In Jackson Hole, Wyoming, a town centered around its tourism industry, 78 percent of people living with disabilities are unemployed. But now, a local farm is working to change that. In partnership with the Economic Hardship Reporting Project, Matter of Fact Correspondent Leone Lakhani travels to Wyoming to see how Vertical Harvest is creating economic options for people with disabilities.


Produce Grower / By Patrick Williams / Photos by Allison Krieg

Vertical Harvest takes a new approach to CEA by focusing on the three bottom lines of people, profit and the planet, employing a staff of workers with different abilities.


When visitors walk into Vertical Harvest’s luminous three-story glass building for tours, they’re stepping into the architectural brainchild of Nona Yehia.

The singular combination vertical farm and greenhouse grows specialty greens, leafy greens, microgreens and tomatoes using LED lights, robots and moving hydroponic carousels.

An eclectic mix of workers, many of whom have intellectual and physical disabilities, take care of the futuristic farm and its many technologies, growing some of the freshest produce around.

The Jackson, Wyoming, grower aims to provide those with disabilities opportunities for upward mobility, says Yehia, who is co-founder and CEO. The operation, she says, provides an example of how farms can change the perception of the abilities of workers with disabilities. Workers who often only have opportunities in entry-level jobs thrive here in an environment where they can help solve some of the world’s most pressing problems, including land and water shortages and other environmental issues.
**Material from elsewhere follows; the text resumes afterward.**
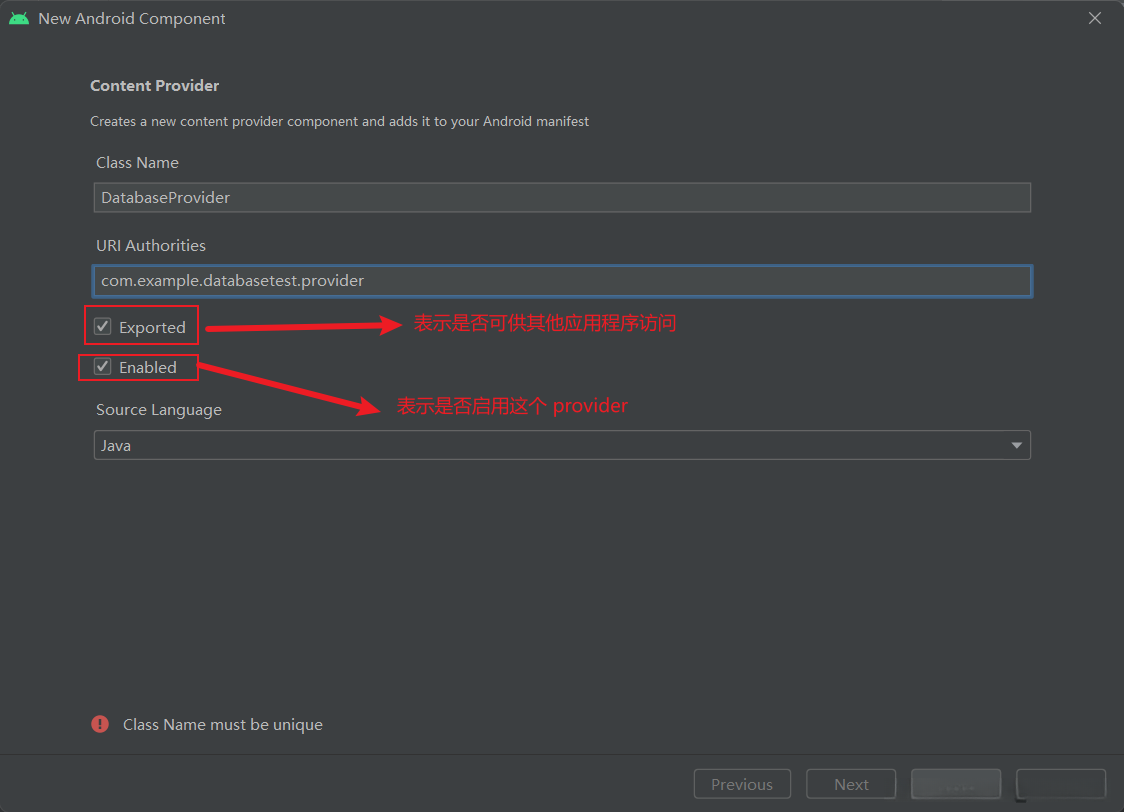The image size is (1124, 812).
Task: Toggle the Enabled checkbox
Action: (103, 367)
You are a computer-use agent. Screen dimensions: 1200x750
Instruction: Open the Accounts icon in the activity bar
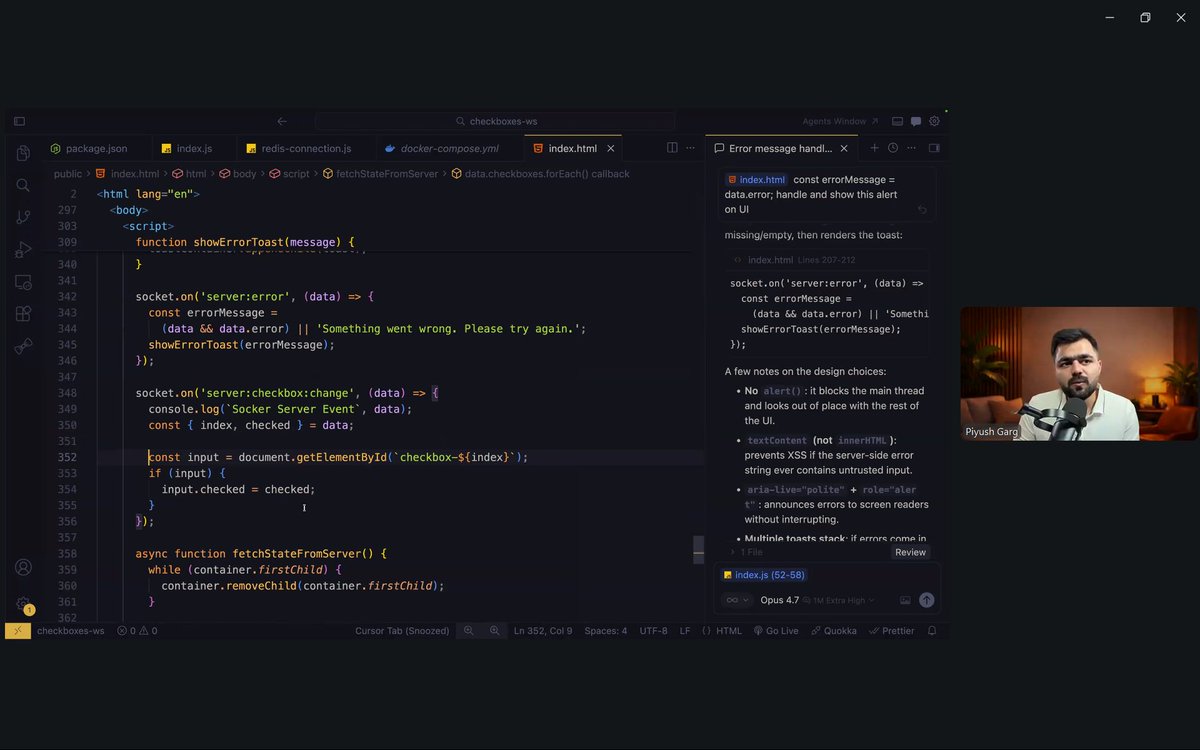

“It’s the way Vertical Harvest is a team that’s conceived of the company that’s really different, saying that you can do well by doing good, and that it actually benefits the bottom line of the business to do so,” Yehia says.

She says Vertical Harvest would never open a farm without helping an underserved population, whether that be people with disabilities or other underserved groups, such as refugees or veterans. And Vertical Harvest aims to expand; for example, it is developing a vertical farm project in Lancaster, Pennsylvania.

Vertical Harvest maintains high standards for its produce, too. Daily, it regulates three separate growing environments that, with the glass walls, are influenced by the outside environment. It follows integrated pest management protocols and offers a varied product mix — including 30 different microgreens varieties — catering to chefs, high-end restaurants and grocery stores.

“I like to say that people come to us because of our mission, but they come back because of the quality of our produce,” Yehia says.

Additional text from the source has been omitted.